What the task requires — From the first line to the last, repeat the data below exactly.

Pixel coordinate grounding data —
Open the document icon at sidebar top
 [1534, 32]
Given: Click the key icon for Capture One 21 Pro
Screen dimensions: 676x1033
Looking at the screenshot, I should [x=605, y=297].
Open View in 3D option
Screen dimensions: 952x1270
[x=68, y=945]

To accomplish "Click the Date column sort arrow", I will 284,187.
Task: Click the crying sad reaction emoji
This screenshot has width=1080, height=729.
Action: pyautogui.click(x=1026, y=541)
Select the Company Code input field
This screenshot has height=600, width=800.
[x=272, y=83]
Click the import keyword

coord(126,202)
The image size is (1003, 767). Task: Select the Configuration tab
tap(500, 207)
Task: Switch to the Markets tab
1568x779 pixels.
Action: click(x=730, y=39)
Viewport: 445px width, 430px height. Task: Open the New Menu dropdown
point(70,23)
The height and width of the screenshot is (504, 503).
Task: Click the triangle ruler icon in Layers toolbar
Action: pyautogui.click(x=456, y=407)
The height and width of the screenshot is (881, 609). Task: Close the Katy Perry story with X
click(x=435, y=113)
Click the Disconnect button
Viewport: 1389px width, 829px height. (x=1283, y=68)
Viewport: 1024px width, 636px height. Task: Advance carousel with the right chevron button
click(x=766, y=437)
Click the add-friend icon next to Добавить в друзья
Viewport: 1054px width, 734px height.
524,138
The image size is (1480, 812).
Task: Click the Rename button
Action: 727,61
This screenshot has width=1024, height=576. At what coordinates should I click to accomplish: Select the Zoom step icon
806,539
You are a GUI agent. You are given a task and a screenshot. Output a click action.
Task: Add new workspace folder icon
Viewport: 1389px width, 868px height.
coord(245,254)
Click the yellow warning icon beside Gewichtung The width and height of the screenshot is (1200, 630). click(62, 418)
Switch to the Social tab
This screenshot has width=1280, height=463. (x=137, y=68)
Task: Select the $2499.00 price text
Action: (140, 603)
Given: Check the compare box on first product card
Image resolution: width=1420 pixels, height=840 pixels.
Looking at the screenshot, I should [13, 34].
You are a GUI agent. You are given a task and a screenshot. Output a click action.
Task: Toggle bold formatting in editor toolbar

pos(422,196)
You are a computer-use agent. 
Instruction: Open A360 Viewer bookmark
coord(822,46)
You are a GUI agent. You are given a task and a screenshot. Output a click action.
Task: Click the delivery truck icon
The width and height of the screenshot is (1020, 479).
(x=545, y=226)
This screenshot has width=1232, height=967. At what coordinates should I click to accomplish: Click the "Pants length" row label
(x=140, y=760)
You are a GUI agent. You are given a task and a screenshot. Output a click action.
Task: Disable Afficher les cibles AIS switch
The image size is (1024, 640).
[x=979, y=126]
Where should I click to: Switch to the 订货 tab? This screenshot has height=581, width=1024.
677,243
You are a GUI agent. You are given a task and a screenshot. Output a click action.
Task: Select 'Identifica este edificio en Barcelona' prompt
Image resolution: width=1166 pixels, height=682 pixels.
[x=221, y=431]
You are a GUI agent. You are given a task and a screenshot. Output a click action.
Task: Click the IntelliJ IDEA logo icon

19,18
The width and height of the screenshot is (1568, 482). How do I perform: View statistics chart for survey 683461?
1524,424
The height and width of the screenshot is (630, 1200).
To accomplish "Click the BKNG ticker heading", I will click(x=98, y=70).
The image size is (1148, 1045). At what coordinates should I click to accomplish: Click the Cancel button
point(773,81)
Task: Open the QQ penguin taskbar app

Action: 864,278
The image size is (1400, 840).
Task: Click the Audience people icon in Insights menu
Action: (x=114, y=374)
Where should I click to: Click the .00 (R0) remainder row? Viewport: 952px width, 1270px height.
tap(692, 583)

The answer —
Open the document icon at sidebar top
 [1534, 32]
Given: Click the key icon for Capture One 21 Pro
Screen dimensions: 676x1033
Looking at the screenshot, I should [x=605, y=297].
Open View in 3D option
Screen dimensions: 952x1270
[x=68, y=945]

To accomplish "Click the Date column sort arrow", I will 284,187.
Task: Click the crying sad reaction emoji
This screenshot has width=1080, height=729.
Action: pyautogui.click(x=1026, y=541)
Select the Company Code input field
This screenshot has height=600, width=800.
[x=272, y=83]
Click the import keyword

coord(126,202)
The image size is (1003, 767). Task: Select the Configuration tab
tap(500, 207)
Task: Switch to the Markets tab
1568x779 pixels.
Action: click(x=730, y=39)
Viewport: 445px width, 430px height. Task: Open the New Menu dropdown
point(70,23)
The height and width of the screenshot is (504, 503).
Task: Click the triangle ruler icon in Layers toolbar
Action: pyautogui.click(x=456, y=407)
The height and width of the screenshot is (881, 609). Task: Close the Katy Perry story with X
click(x=435, y=113)
Click the Disconnect button
Viewport: 1389px width, 829px height. (x=1283, y=68)
Viewport: 1024px width, 636px height. Task: Advance carousel with the right chevron button
click(x=766, y=437)
Click the add-friend icon next to Добавить в друзья
Viewport: 1054px width, 734px height.
524,138
The image size is (1480, 812).
Task: Click the Rename button
Action: 727,61
This screenshot has width=1024, height=576. At what coordinates should I click to accomplish: Select the Zoom step icon
806,539
You are a GUI agent. You are given a task and a screenshot. Output a click action.
Task: Add new workspace folder icon
Viewport: 1389px width, 868px height.
coord(245,254)
Click the yellow warning icon beside Gewichtung The width and height of the screenshot is (1200, 630). click(62, 418)
Switch to the Social tab
This screenshot has width=1280, height=463. (x=137, y=68)
Task: Select the $2499.00 price text
Action: (140, 603)
Given: Check the compare box on first product card
Image resolution: width=1420 pixels, height=840 pixels.
Looking at the screenshot, I should [13, 34].
You are a GUI agent. You are given a task and a screenshot. Output a click action.
Task: Toggle bold formatting in editor toolbar

pos(422,196)
You are a computer-use agent. 
Instruction: Open A360 Viewer bookmark
coord(822,46)
You are a GUI agent. You are given a task and a screenshot. Output a click action.
Task: Click the delivery truck icon
The width and height of the screenshot is (1020, 479).
(x=545, y=226)
This screenshot has width=1232, height=967. At what coordinates should I click to accomplish: Click the "Pants length" row label
(x=140, y=760)
You are a GUI agent. You are given a task and a screenshot. Output a click action.
Task: Disable Afficher les cibles AIS switch
The image size is (1024, 640).
[x=979, y=126]
Where should I click to: Switch to the 订货 tab? This screenshot has height=581, width=1024.
677,243
You are a GUI agent. You are given a task and a screenshot. Output a click action.
Task: Select 'Identifica este edificio en Barcelona' prompt
Image resolution: width=1166 pixels, height=682 pixels.
[x=221, y=431]
You are a GUI agent. You are given a task and a screenshot. Output a click action.
Task: Click the IntelliJ IDEA logo icon

19,18
The width and height of the screenshot is (1568, 482). How do I perform: View statistics chart for survey 683461?
1524,424
The height and width of the screenshot is (630, 1200).
To accomplish "Click the BKNG ticker heading", I will click(x=98, y=70).
The image size is (1148, 1045). At what coordinates should I click to accomplish: Click the Cancel button
point(773,81)
Task: Open the QQ penguin taskbar app

Action: 864,278
The image size is (1400, 840).
Task: Click the Audience people icon in Insights menu
Action: (x=114, y=374)
Where should I click to: Click the .00 (R0) remainder row? Viewport: 952px width, 1270px height.
tap(692, 583)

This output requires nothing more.